For years, as the NCAA's investigation of Ole Miss lumbered on, fans of the Rebels wondered when the school's exemplary cooperation would end and the gloves would come off. After the response issued Tuesday afternoon, it appears that period of cooperation has ended and the tide has turned towards Ole Miss going on the offensive.
Rebels fans (a group to which I belong, but don't necessarily completely agree or disagree with this train of thought) paint the investigation that has taken place over the last several years, after starting out as an unrelated investigation into women's basketball and track and field, as a witch hunt.
NCAA apologists would like to portray the inquisition as the investigatory arm of the entity fulfilling its mission by turning over as many leaves as possible.

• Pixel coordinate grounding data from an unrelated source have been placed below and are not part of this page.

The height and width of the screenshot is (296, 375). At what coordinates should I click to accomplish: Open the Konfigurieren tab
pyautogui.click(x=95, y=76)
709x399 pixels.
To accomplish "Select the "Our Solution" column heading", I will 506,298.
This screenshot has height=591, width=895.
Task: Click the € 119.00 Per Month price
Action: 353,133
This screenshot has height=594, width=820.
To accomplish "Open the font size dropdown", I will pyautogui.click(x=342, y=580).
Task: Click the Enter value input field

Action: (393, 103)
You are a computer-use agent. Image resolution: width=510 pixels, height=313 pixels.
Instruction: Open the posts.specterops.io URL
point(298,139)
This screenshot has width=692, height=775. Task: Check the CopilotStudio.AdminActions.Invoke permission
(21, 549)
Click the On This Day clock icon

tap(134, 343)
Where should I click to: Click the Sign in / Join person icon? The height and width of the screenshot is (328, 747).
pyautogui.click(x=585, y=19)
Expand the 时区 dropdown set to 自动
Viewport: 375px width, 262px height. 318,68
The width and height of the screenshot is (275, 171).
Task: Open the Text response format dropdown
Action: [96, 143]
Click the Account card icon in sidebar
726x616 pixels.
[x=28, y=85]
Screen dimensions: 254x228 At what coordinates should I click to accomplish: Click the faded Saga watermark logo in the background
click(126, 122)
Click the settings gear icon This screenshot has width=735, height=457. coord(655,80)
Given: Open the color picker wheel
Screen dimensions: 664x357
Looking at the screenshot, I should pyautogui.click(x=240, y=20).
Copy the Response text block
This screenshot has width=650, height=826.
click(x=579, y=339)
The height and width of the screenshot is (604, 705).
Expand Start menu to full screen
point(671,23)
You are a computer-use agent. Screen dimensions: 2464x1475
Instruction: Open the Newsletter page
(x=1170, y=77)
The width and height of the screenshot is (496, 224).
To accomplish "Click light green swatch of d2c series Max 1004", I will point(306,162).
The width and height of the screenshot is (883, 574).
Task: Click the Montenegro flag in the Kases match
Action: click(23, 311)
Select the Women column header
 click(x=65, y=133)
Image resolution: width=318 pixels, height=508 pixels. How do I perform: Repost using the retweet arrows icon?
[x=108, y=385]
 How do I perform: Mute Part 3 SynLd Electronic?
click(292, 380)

The truth, as usual, is probably somewhere in between and could have ramifications for years to come for both the NCAA and Ole Miss, as well as potentially other SEC institutions.
Despite the (at the time) ongoing investigation, Hugh Freeze was universally held in high esteem by Ole Miss and its fans after leading the Rebels to the 2016 Sugar Bowl, the second access bowl appearance in as many years.
After finishing 5-7 and dead last in the SEC West in 2016, some of the shine has come off of the Freeze tenure, investigation or not. The investigation lingered over the 2016 season, but the hearing with the Committee on Infractions should be around the beginning of the 2017 season and could affect the season either positively or negatively depending on the outcome.
Arguably, Ole Miss has one of the largest variances in possible outcomes in 2017. A more expanded preview will come here at Team Speed Kills in the upcoming months, but with an experienced offensive line in front of Shea Patterson, the offense should still be very good. If the defense can get better defensive line play and any semblance of linebacker play, the high end outcome looks to be about 10-2. An early road loss at Cal could potentially set the Rebels off on a lengthy losing streak with 3-9 not looking impossible.
A bad outcome in Indianapolis and a poor on-field season would almost give Ole Miss no choice but to cut ties with Freeze. But at that point, after publicly backing him throughout years of investigation, would the administration try to ride out the probation period and give Freeze a chance to rebuild with his new staff which will largely be entering its second season?
No one really knows the answer to this question, I suspect including Ole Miss Chancellor Jeffrey Vitter and Athletic Director Ross Bjork. Neither Vitter nor Bjork hired Freeze (Bjork was hired around the same time as Freeze through a hiring committee while Vitter took office in 2016), so they have no loyalty to “their guy,” but have been backing him without fail. Today's formal response does little to appear that the university and its leadership have swayed from that strategy of supporting Freeze unequivocally.
After the Miami/Nevin Shapiro investigation caused a shake-up of the NCAA investigatory department, North Carolina and Ole Miss are the first high profile schools to have cases slated to go before the Committee on Infractions. North Carolina’s case alleging academic fraud has been fought throughout the process by UNC as outside the purview of the NCAA’s remit as they argue it is more of an academic issue and that the classes on offer were available to all students rather than impermissible benefits available only to athletes.
With North Carolina fighting back and Ole Miss appearing ready to go to war in Indianapolis, what happens to the NCAA enforcement process if it appears that it takes a pair of notable losses in cases which have stretched several years? Does the NCAA blow up the investigation process again? Would this be the final impetus for Power Five schools to break away and form a new governing body?
On the other hand, if harsher than expected penalties come down on Ole Miss and/or North Carolina, does a newly emboldened enforcement department continue to use the tools it established in the Ole Miss process in other potential investigations including immunity interviews of athletes at other universities?
Other NCAA Schools
Many of the additional violations which were alleged in the revised notice of allegations earlier in 2017 were based off testimony from redacted prospective student athlete #39, widely reported as being Mississippi State linebacker Leo Lewis. These allegations include arguably the biggest bombshell of the entirety of the investigation, payment by a booster of $10,000 to Lewis along with monthly payments for a period of several months while he was a recruit.
Ole Miss is fighting most of the allegations stemming from Lewis, generally due to what they perceive as a lack of evidence and inconsistencies with Lewis' interviews. However, it is the nature of those interviews for which Lewis reportedly received immunity which could cause consternation amongst other NCAA schools. The response from Ole Miss paints Lewis as a seemingly disgruntled recruit that signed with a rival school and, if those charges are upheld by the Committee on Infractions, that strategy will be used by the NCAA for future investigations.
That cannot be a comforting thought to coaches and administrators at any school worrying about what they may not know their boosters are doing or of which they are accused. Based on Ole Miss’ denial of the NCAA having proof of most of the most serious accusations involving Lewis, if those charges are upheld without additional proof from the NCAA that should send a shudder down every major NCAA school.